Passage =>
━━━━━━━━━━━━━━━━
1. (via Gabriel Landini) In some setups, the macro creates two RDF output plots. The penultimate line of code “setBatchMode(“exit and display”);” can be commented out to fix this. This line has been retained in the code for now as some installations seem to behave better with it. [Update: Thanks to Wayne Rasband, this bug has been fixed. The macro code above should not produce duplicate outputs in ImageJ version 1.45n1 (current daily build) and later. — Ajay Gopal 2011/08/23 19:07]
2. The macro dialog is owned by the image that was active when the macro was invoked. Switching focus to another image will not change the image processed. Related to this, it is possible to open a new macro dialog for each open image. Only the most recent dialog will be active. It is possible to activate a second dialog while the first is still in process and this causes errors in both jobs as image selections get mixed up between the two. It may be possible to add job-specific variable suffixes to fix this. — Ajay Gopal 2011/08/22 07:14

Changes in the macro code are reported here. To view wiki changes use “Old Revisions” tab above.
━━━━━━━━━━━━━━━━
Supplied material =>
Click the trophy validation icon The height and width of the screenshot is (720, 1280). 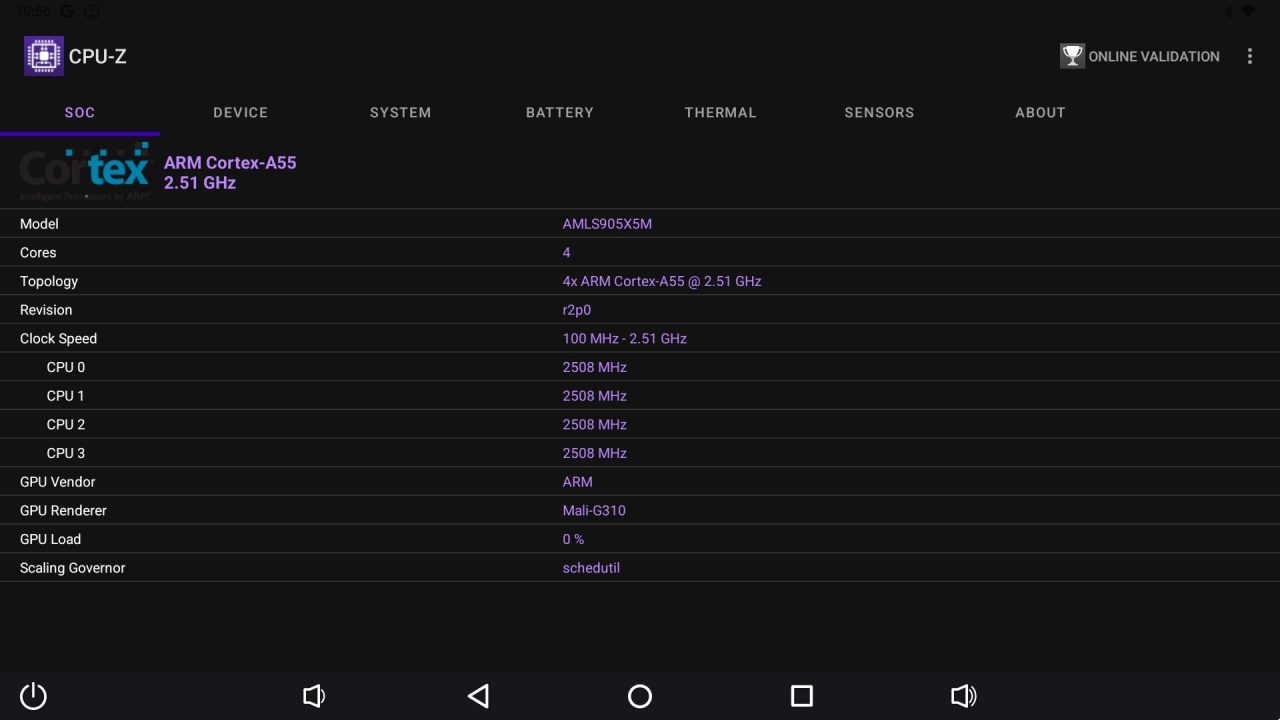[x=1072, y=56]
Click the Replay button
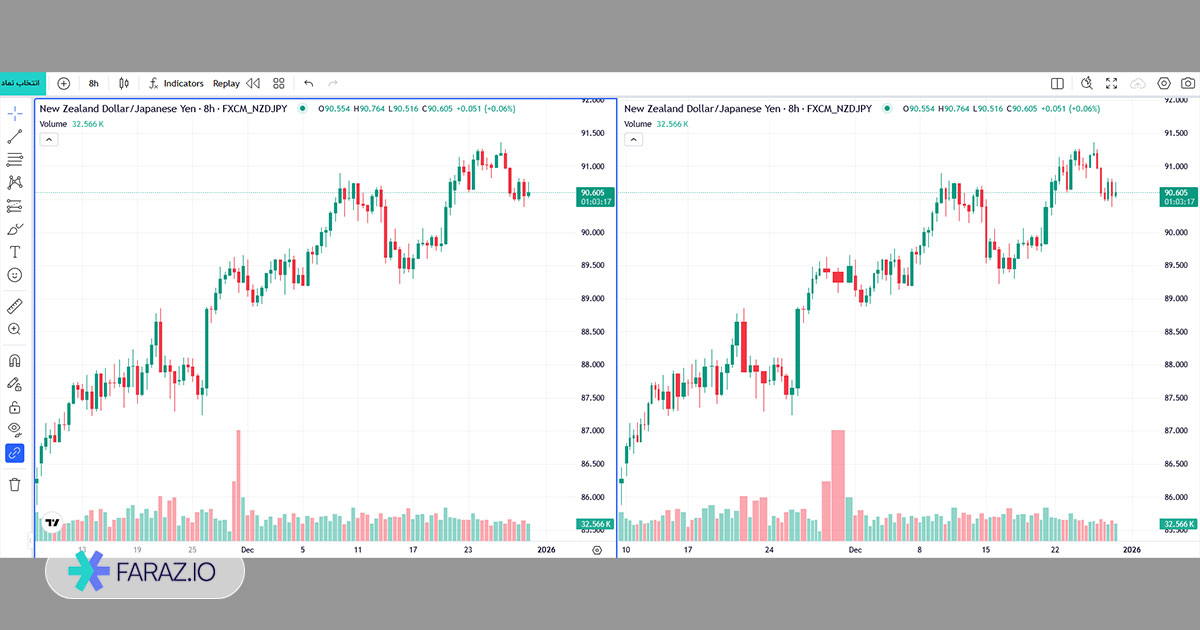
━━━━━━━━━━━━━━━━
Goals =>
**1.** Decide whether each statement agrees with the notes on the RDF macro, answering yes or no and quoting the words that settle it. (a) Switching focus to another image changes which image the macro processes. (b) Duplicate outputs should not occur in ImageJ version 1.45n1 and later. (c) When several macro dialogs are open, only the most recent one is active.
**2.** Carry on the notes on the RDF macro, starting right after their final sentence.
The lines placed after the notes on the RDF macro are separate material.

Answer list =>
**1.**
(a) No: "Switching focus to another image will not change the image processed."
(b) Yes: "The macro code above should not produce duplicate outputs in ImageJ version 1.45n1 (current daily build) and later."
(c) Yes: "Only the most recent dialog will be active."

**2.**
2008-Dec-09 Michael Schmid - first version

2009-May-14 Michael Schmid - “select none”, more specific comments

2011-Aug-19 Ajay Gopal - many stack-related bugfixes

1. Missing stack slice selection causing repetitive evaluation of first slice
2. Failed Plot.getValues for stacks in batch mode due to img selection failures
3. Enabled list/save/copy options on output plots so data points can be saved
4. Enumerate stack slice number in title if entire stack is not used
5. Corrected averaging variable for ySum from “nSlices” to “lastSlice”

2011-Aug-21 Ajay Gopal - several UI changes

1. Dialog for user configurable options added
2. Consolidated data table output option with main macro
3. Stack option and hints added to dialog
4. Added keyboard shortcut “f5”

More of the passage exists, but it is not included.